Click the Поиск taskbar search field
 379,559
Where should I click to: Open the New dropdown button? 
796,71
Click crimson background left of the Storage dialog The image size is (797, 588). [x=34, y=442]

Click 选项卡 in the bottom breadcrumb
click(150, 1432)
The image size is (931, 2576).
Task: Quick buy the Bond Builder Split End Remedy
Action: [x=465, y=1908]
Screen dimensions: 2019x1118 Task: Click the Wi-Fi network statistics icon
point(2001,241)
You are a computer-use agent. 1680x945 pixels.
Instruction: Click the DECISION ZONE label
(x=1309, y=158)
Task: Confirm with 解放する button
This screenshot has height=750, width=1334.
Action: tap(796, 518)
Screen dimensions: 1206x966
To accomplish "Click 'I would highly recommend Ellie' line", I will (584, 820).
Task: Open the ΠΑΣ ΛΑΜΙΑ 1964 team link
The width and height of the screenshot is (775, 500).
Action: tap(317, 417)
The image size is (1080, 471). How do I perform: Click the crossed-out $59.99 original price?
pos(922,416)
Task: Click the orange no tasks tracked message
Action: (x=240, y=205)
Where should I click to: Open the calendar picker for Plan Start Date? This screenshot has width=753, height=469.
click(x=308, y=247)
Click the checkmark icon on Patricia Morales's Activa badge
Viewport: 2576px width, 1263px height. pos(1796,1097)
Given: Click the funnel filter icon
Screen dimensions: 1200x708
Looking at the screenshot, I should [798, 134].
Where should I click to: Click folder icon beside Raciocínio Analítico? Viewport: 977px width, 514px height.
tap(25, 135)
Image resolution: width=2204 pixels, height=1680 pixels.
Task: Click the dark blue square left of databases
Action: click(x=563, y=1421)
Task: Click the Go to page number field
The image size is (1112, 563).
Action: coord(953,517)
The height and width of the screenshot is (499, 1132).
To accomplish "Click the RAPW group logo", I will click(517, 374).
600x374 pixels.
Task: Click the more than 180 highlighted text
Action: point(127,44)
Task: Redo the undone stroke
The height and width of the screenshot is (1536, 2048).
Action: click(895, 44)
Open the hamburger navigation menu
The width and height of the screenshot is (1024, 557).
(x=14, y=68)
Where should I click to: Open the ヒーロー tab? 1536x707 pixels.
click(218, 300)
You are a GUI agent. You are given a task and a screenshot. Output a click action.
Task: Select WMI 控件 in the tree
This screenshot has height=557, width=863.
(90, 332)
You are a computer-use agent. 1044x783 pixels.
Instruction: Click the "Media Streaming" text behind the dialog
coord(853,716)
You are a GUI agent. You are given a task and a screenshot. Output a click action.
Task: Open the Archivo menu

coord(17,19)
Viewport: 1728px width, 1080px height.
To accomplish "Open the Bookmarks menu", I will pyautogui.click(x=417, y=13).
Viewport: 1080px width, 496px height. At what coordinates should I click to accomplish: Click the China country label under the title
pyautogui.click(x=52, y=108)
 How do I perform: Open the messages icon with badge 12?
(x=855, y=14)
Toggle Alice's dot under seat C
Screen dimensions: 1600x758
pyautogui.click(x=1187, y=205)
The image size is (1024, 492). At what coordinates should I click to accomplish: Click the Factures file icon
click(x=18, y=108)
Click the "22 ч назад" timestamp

* * * * * * * * *

(Short problem) Put every line of the entries above into a Markdown table with the columns Row and Text. Give each line its row number, and leave out blank lines.

(Solution)
| Row | Text |
|---|---|
| 1 | Click the Поиск taskbar search field |
| 2 |  379,559 |
| 3 | Where should I click to: Open the New dropdown button?  |
| 4 | 796,71 |
| 5 | Click crimson background left of the Storage dialog The image size is (797, 588). [x=34, y=442] |
| 6 | Click 选项卡 in the bottom breadcrumb |
| 7 | click(150, 1432) |
| 8 | The image size is (931, 2576). |
| 9 | Task: Quick buy the Bond Builder Split End Remedy |
| 10 | Action: [x=465, y=1908] |
| 11 | Screen dimensions: 2019x1118 Task: Click the Wi-Fi network statistics icon |
| 12 | point(2001,241) |
| 13 | You are a computer-use agent. 1680x945 pixels. |
| 14 | Instruction: Click the DECISION ZONE label |
| 15 | (x=1309, y=158) |
| 16 | Task: Confirm with 解放する button |
| 17 | This screenshot has height=750, width=1334. |
| 18 | Action: tap(796, 518) |
| 19 | Screen dimensions: 1206x966 |
| 20 | To accomplish "Click 'I would highly recommend Ellie' line", I will (584, 820). |
| 21 | Task: Open the ΠΑΣ ΛΑΜΙΑ 1964 team link |
| 22 | The width and height of the screenshot is (775, 500). |
| 23 | Action: tap(317, 417) |
| 24 | The image size is (1080, 471). How do I perform: Click the crossed-out $59.99 original price? |
| 25 | pos(922,416) |
| 26 | Task: Click the orange no tasks tracked message |
| 27 | Action: (x=240, y=205) |
| 28 | Where should I click to: Open the calendar picker for Plan Start Date? This screenshot has width=753, height=469. |
| 29 | click(x=308, y=247) |
| 30 | Click the checkmark icon on Patricia Morales's Activa badge |
| 31 | Viewport: 2576px width, 1263px height. pos(1796,1097) |
| 32 | Given: Click the funnel filter icon |
| 33 | Screen dimensions: 1200x708 |
| 34 | Looking at the screenshot, I should [798, 134]. |
| 35 | Where should I click to: Click folder icon beside Raciocínio Analítico? Viewport: 977px width, 514px height. |
| 36 | tap(25, 135) |
| 37 | Image resolution: width=2204 pixels, height=1680 pixels. |
| 38 | Task: Click the dark blue square left of databases |
| 39 | Action: click(x=563, y=1421) |
| 40 | Task: Click the Go to page number field |
| 41 | The image size is (1112, 563). |
| 42 | Action: coord(953,517) |
| 43 | The height and width of the screenshot is (499, 1132). |
| 44 | To accomplish "Click the RAPW group logo", I will click(517, 374). |
| 45 | 600x374 pixels. |
| 46 | Task: Click the more than 180 highlighted text |
| 47 | Action: point(127,44) |
| 48 | Task: Redo the undone stroke |
| 49 | The height and width of the screenshot is (1536, 2048). |
| 50 | Action: click(895, 44) |
| 51 | Open the hamburger navigation menu |
| 52 | The width and height of the screenshot is (1024, 557). |
| 53 | (x=14, y=68) |
| 54 | Where should I click to: Open the ヒーロー tab? 1536x707 pixels. |
| 55 | click(218, 300) |
| 56 | You are a GUI agent. You are given a task and a screenshot. Output a click action. |
| 57 | Task: Select WMI 控件 in the tree |
| 58 | This screenshot has height=557, width=863. |
| 59 | (90, 332) |
| 60 | You are a computer-use agent. 1044x783 pixels. |
| 61 | Instruction: Click the "Media Streaming" text behind the dialog |
| 62 | coord(853,716) |
| 63 | You are a GUI agent. You are given a task and a screenshot. Output a click action. |
| 64 | Task: Open the Archivo menu |
| 65 | coord(17,19) |
| 66 | Viewport: 1728px width, 1080px height. |
| 67 | To accomplish "Open the Bookmarks menu", I will pyautogui.click(x=417, y=13). |
| 68 | Viewport: 1080px width, 496px height. At what coordinates should I click to accomplish: Click the China country label under the title |
| 69 | pyautogui.click(x=52, y=108) |
| 70 |  How do I perform: Open the messages icon with badge 12? |
| 71 | (x=855, y=14) |
| 72 | Toggle Alice's dot under seat C |
| 73 | Screen dimensions: 1600x758 |
| 74 | pyautogui.click(x=1187, y=205) |
| 75 | The image size is (1024, 492). At what coordinates should I click to accomplish: Click the Factures file icon |
| 76 | click(x=18, y=108) |
| 77 | Click the "22 ч назад" timestamp |